Verifying order requirements

[martinhellsing]

Hi!



I’m new here at Fiverr and have this gig where I perform a security audit by trying to hack Wordpress websites to locate vulnerabilities. I perform a simple pentest basically.



I have sold many security audits over the years but never on a marketplace like Fiverr. One of the problems I have faced so far is trying to verify that the order is actually carried out by the website owner. It would be very easy for somebody to order my gig, wait a couple of days and then get a detailed PDF explaining how to gain access to the website by just sending the URL to a friends website or even a competitor.



So far I have been using the order “instructions field” where I ask the customer to verify that he is the website owner by uploading a empty HTML or TXT file to their website with the same name as their Fiverr order no, and then send me the URL. That should not be too much of a problem, right? If you are a website owner you should be able to at least upload a simple file.



Anyway, my problem is that lately many customers have been ignoring to verify that they are website owners and are just sending me the website URL. And as soon as they submit anything to my instructions the clock starts ticking.



Is there any way to verify what the customer is submitting? Is the instructions to complicated? I don’t want to loose time waiting for the correct information and I certainly don’t want to hack the customers competitors websites.

[guruofbacklinks]

I may be a little off-base here, but perhaps you could ask for login details for their GWMT or Bing WMT or their analytics account or something like that which would also prove their ownership of the site. Uploading an empty .txt or .html file isn’t necessarily a hard thing to do if you know what you’re doing. However, if it’s the kind of website owner that has to depend on a separate web developer / webmaster to implement something for them, that could cause the problem. Not every website owner manages their own site, but I’d think all of them would know how to access their own WMT or analytics accounts. Could that maybe work for you?

[martinhellsing]

I don’t want anyones user credentials to anything. It can be scary enough to ask some random dude to perform a security audit without sending over their usernames and password to stuff.



The easiest way would be to ask them to send an email using an account on the same domain as the website, but that probably interfers with Fiverr regulations since you are not suposed to communicate outside Fiverr.



I think people capable of using Wordpress can upload a file.

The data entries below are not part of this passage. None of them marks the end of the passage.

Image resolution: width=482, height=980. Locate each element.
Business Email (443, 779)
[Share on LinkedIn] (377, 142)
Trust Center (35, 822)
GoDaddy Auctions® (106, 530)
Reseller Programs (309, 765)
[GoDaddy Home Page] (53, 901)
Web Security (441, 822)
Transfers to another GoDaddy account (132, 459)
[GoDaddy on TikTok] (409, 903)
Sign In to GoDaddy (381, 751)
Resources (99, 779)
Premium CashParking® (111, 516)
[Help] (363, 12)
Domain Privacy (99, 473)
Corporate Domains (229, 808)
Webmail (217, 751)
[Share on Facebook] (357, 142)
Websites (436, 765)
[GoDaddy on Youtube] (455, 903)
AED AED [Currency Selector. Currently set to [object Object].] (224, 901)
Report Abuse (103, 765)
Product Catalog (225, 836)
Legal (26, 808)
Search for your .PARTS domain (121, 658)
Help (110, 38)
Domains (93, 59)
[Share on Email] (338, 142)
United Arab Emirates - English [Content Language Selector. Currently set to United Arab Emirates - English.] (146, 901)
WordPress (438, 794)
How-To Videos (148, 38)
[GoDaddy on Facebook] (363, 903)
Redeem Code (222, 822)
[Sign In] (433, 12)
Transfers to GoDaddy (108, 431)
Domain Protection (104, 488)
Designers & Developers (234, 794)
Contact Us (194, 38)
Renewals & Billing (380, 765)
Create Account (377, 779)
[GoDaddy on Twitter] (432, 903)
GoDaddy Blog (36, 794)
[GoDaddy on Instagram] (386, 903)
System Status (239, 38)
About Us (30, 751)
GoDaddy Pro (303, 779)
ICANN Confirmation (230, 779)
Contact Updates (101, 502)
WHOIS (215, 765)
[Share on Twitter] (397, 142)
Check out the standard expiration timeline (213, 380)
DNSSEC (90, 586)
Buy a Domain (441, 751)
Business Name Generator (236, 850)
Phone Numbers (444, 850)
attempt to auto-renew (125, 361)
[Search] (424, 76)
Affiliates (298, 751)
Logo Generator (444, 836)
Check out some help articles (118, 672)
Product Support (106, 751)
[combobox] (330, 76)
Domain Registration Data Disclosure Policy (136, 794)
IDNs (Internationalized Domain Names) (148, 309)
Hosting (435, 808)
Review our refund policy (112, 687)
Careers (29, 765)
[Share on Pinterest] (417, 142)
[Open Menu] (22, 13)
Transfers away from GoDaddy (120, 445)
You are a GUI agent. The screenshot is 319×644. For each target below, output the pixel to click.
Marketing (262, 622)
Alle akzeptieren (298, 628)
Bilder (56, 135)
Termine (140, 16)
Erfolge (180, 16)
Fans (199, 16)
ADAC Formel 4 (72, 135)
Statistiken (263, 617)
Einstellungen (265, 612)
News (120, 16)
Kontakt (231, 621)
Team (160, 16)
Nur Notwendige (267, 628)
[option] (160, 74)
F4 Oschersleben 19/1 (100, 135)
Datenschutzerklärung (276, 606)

That’s not really the big issue. What troubles me is that they can type in “blah” in the instructions box and my clock will start ticking.



Essentially I could be done with the security audit ahead of time but can’t deliver due to the fact that the customer haven’t verified themselves yet.

[guruofbacklinks]

I can understand that. Not sure what to recommend then. It’s one thing to wait on information from a buyer to get started, but it’s another thing completely to wait on a buyer to complete a task. The only thing I can suggest is increasing your delivery time a bit in order to give your buyers time to properly verify the site they’re looking to receive an audit on. Last I saw your lead time was at 3 days right? Can’t see why they’d need more time than that to either verify themselves or have their webmaster do it for them. Hope you get it worked out.

[organic_gary]

Hmm, what about asking them to add a link you provide to their blogroll? It doesn’t have to go anywhere if you don’t want it to, but it would verify their internal access to that blog and would be easy for them to do (maybe a link back to the order or something specific). You could also provide a short instruction if they’ve never done something like that before. I think I agree with one of the comments above that having them upload something is a bit complex. In reality, the people who couldn’t manage to upload something are probably the people who need your services the most. As to them ordering anyway, lead time and constant communication are probably your only defense.